Background The primary treatment goal in rheumatoid arthritis (RA) patients is to reach remission. Earlier diagnosis, advancements in disease-modifying antirheumatic drugs, and improved treatment strategies have enabled increasing numbers of RA patients to achieve remission. However, the definition of remission involves the fulfillment of specific criteria, which include a number of swollen and tender joints, the erythrocyte sedimentation rate (ESR), and the visual analog scale of pain (VAS pain). Some patients with RA in remission wished to take painkillers because they experienced pain and physical limitations in their daily life or at work. Is reaching remission a realistic goal?
Objectives To evaluate VAS pain and patient's global assessment (PGA) in those with RA in remission, and to determine the types and frequency of which painkillers were received.
Methods In a study of 554 RA patients with a definite RA diagnosis according to 1987 ACR criteria, we enrolled 235 patients (82% females). All patients had DAS28-ESR <2.6, defined as clinical remission, and had no acute pain as a result of operation or trauma. The mean age and disease activity were 53.6 years and 2.67, respectively. Seventy-one percent of patients were treated with MTX, 30.2% with glucocorticoids, and 38.4% with a biological agent. We evaluated VAS pain and PGA and investigated why patients experienced dissatisfaction with VAS pain and PGA. Moreover, we elucidated how many patients used painkillers and what types of painkillers were used.

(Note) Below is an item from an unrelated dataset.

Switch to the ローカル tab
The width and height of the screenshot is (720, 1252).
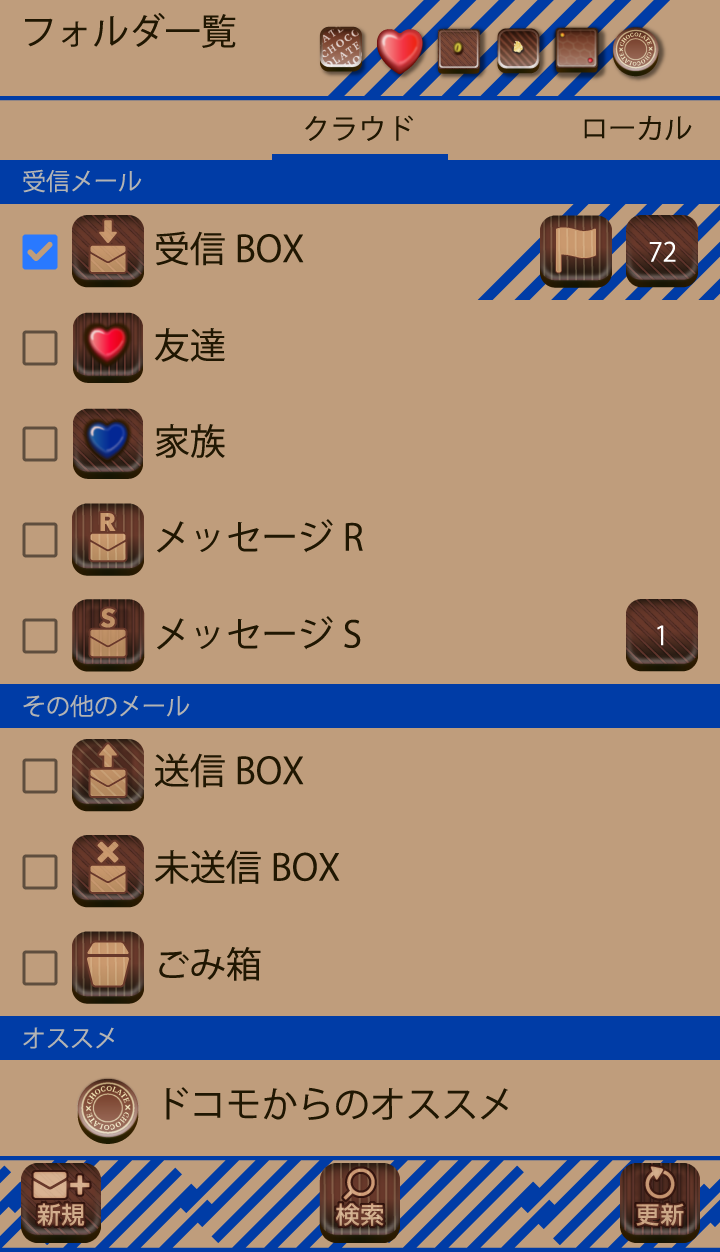click(636, 129)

Results The mean values of clinical and laboratory data were described as follows: 28 swollen joints, 0.69; 28 tender joints, 1.56; RF, 157 IU/mL; C-reactive protein, 0.14 mg/dL; ESR, 19 mm/h; and health assessment questionnaire disability index score, 0.618. Steinblocker stages (I/II/III/IV) were (166/51/18/0), respectively and Steinblocker classes (I/II/III/IV) were (155/68/12/0), respectively. The mean VAS pain was 1.81. Thirty-five (14.9%) of 235 patients had VAS pain >3 (Fig. 1). The mean PGA was 1.54. Seventeen patients (7.2%) reported PGA >3 (Fig. 2). Reasons for VAS pain or PGA of >3 were musculoskeletal pain (48.6%), neuropathic pain (23.1%), psychological reasons (9.3%), and other (19%). Thirty-one patients (13.2%) were treated with painkillers such as NSAIDs (46.2%), acetaminophen (22.5%), pregabalin (18.6%), tramadol (4.1%), and other (8.6%). The mean values for VAS pain and PGA were improved after using painkillers by 0.73 and 0.36, respectively. There was a significant difference in the improvement rate of VAS pain and PGA between pre-use and post-use of pain-killer (Fig. 3).

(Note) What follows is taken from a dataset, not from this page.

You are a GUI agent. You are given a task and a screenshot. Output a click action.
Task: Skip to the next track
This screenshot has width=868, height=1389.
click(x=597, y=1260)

Conclusions VAS pain and PGA are important for understanding the patients' functional disabilities and problems. We should attend to patients' demands and make an informed decision to form a realistic goal for RA treatment. Given that VAS pain and PGA were improved because of the use of painkillers in the current study, we suggest that the ability to appropriately prescribe painkillers is an important method with which to satisfy RA patients in remission.